**Task goal**
Scan the listing below for the string "Given" and copy each line where it turns up.

--- Input records Enclosed Below ---

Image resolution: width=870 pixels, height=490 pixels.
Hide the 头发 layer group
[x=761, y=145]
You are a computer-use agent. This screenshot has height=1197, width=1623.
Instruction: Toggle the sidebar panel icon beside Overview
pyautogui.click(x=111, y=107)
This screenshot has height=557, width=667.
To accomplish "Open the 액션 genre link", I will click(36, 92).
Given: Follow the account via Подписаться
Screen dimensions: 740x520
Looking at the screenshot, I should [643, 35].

--- End of Enclosed Input records ---
--- Input records Enclosed Below ---

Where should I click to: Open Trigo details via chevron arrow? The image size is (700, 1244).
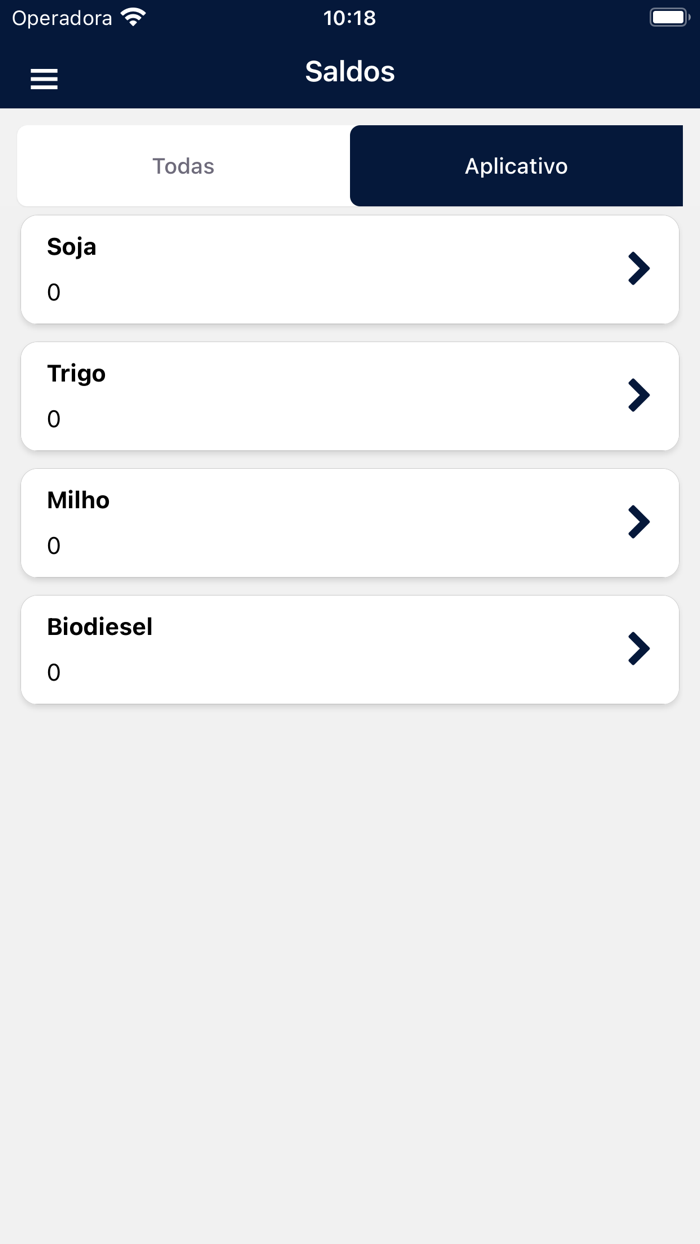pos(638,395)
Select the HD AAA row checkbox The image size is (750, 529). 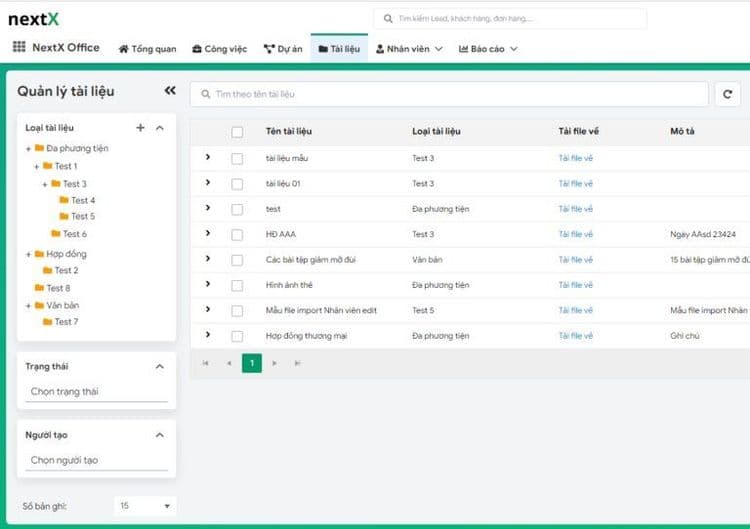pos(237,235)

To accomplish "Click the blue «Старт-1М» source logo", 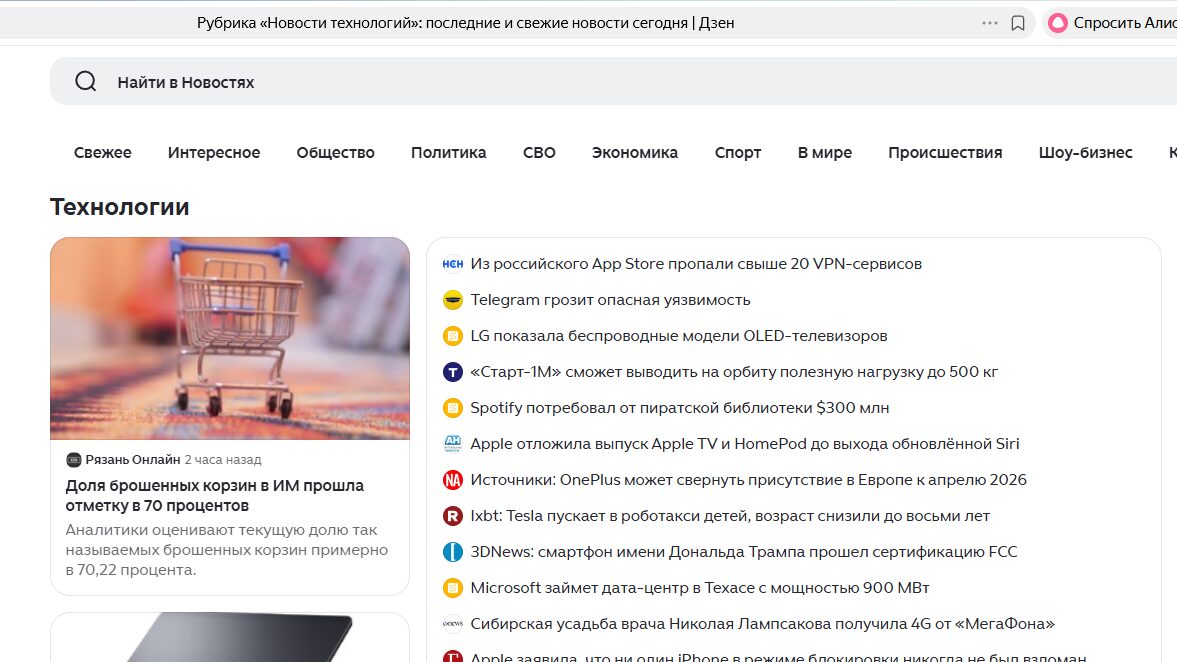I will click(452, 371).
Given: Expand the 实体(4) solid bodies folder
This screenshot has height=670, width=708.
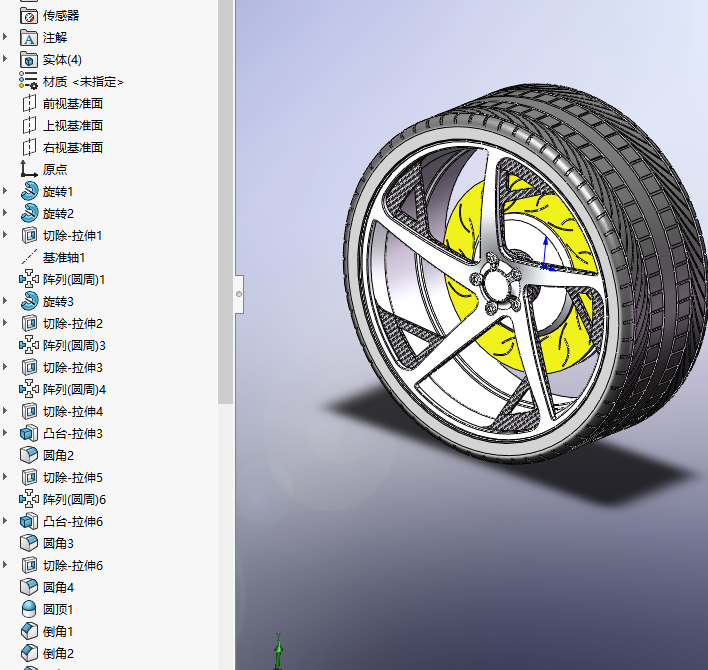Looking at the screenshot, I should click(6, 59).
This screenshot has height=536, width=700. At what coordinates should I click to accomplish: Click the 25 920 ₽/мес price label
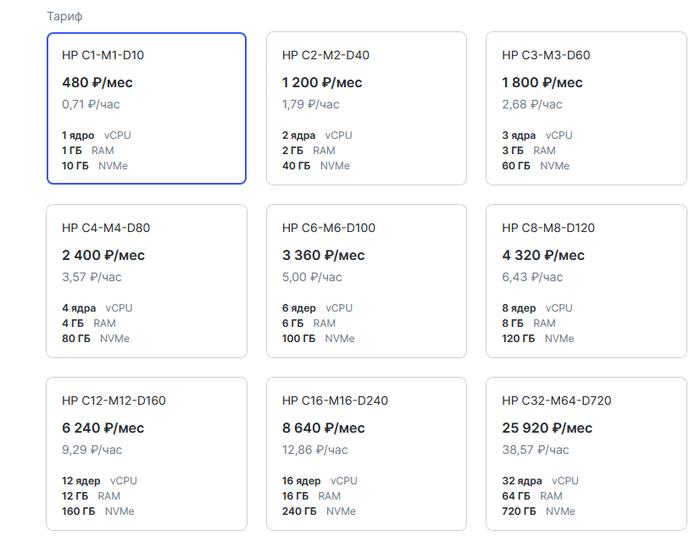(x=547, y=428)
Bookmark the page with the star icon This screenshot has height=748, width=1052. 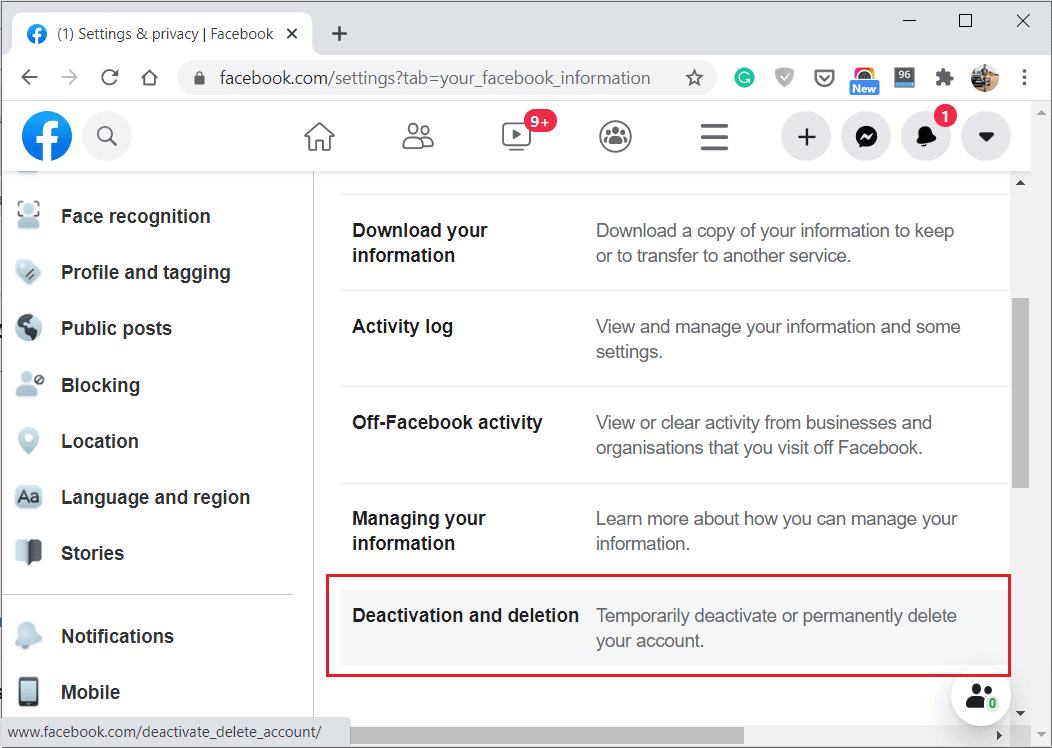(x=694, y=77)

--- End of Enclosed Input records ---

**Problem solution**
Given: Follow the account via Подписаться
Given: Expand the 实体(4) solid bodies folder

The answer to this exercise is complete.